Design Thinking at the Berkman Klein Center for Internet and Society
With the possibility of a new graphic identity on the horizon, metaLAB was asked by the Berkman Center to create and perform some design thinking exercises at the Center.
How might we animate the common values of a diverse community, expressing its unique identity and embracing its ever-changing nature?
The process we devised for framing and testing that challenge took form as a sequence of exercises taken up by Center’s community of staff and fellows. We asked participants to frame and test their work and experience at the Center in semiotic, counterfactual, and sensory terms, activating their creativity and directing it towards an ethnographic account of the Center grounded in visual thinking.
Visual poetics for explaining the Center.
Emoji—those little pictograms built into many mobile OS's—are a playful lingua franca of text chat online. We asked participants to describe Berkman in up to nine emoji. On the back of the card, we asked them to describe in words what their emojis meant. Exercises like this are fun, yes, but also aid in revealing the core culture of the entity being explored.
metaLabyrinth: Exploring values, challenges, and dreams.
Through craft and curiousity, Marshall invented the metaLABYRINTH—a wandering maze-book where participants answered a series of questions about the values, practice, ambitions, and fears attending their work at the Center.
The questions were presented in the form of a "maze book": a physical pamphlet cut and folded to allow multiple, user-determined routes through the pages with prompts printed on them.
Telling the Center’s story for deep time.
In small groups, participants nominated items to place in a time capsule to be opened in one hundred years. They were prompted to consider communication in deep time, pondering such precedents as the Voyager Golden Record and designs for communicating the dangers of nuclear waste to visitors thousands of years in the future. Each group generated a long list, selected seven final objects, and drew them alongside short written descriptions.

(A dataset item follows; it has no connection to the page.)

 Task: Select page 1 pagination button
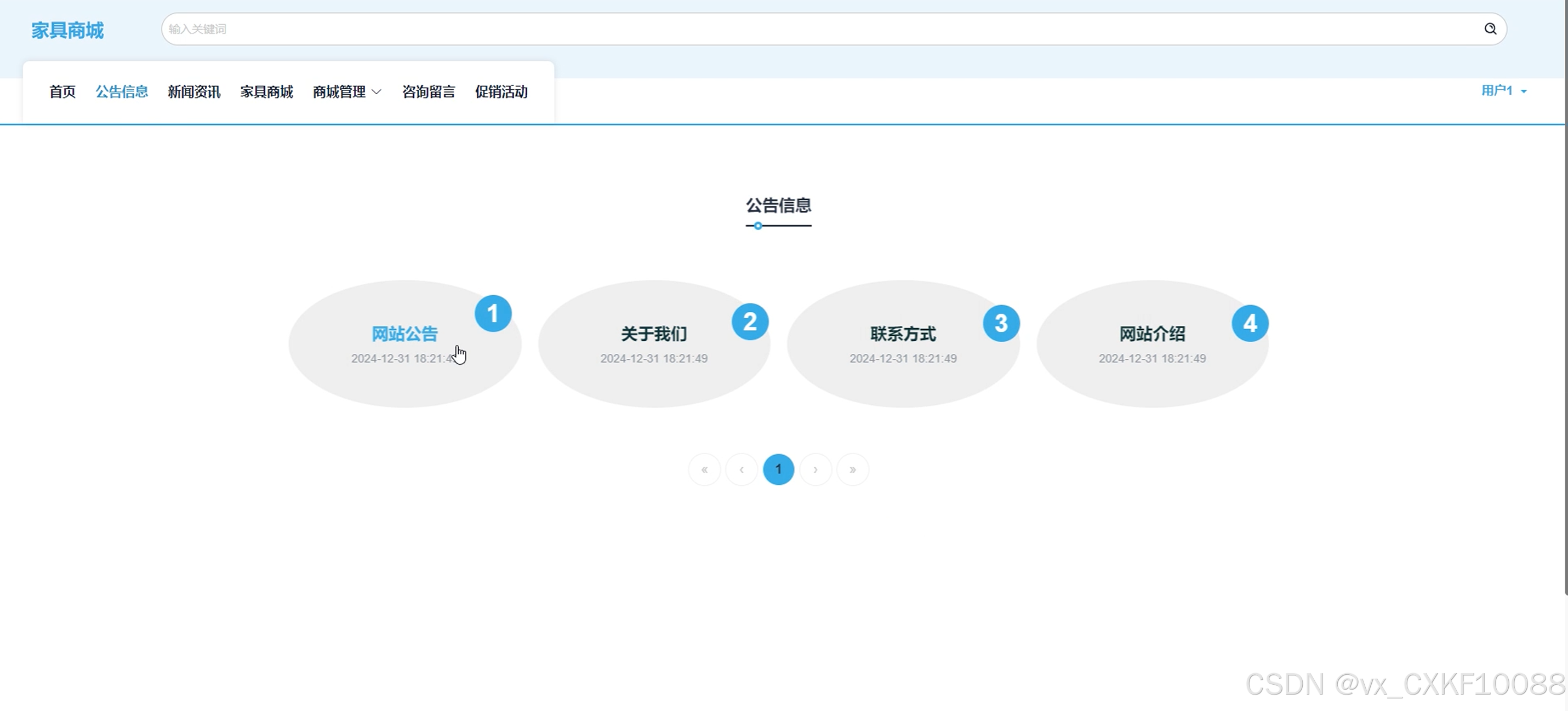click(x=778, y=469)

It’s never all one thing or all the other.
Just about everyone at Berkman agrees that the center contains multitudes. We asked groups of participants to formulate a set of dichotomies to complete the following sentence: "At its best, Berkman is most like a ______" (Carpenter/Alchemist; Lamp/Mirror; Curly Fries/House Salad).
They then shared these with the larger group and everyone identified where they thought the Center should fall on a scale from one semiotic extreme to the other. Finally, individuals selected the dichotomy they found most evocative.
Six dichotomies accrued the most votes. In these dots, you can detect the lively debates that animate life at the Center. How to work with or against power, how to collaborate, and how to effect positive change. The responses offer us ways of thinking about symbolic summations of the Center’s spirit.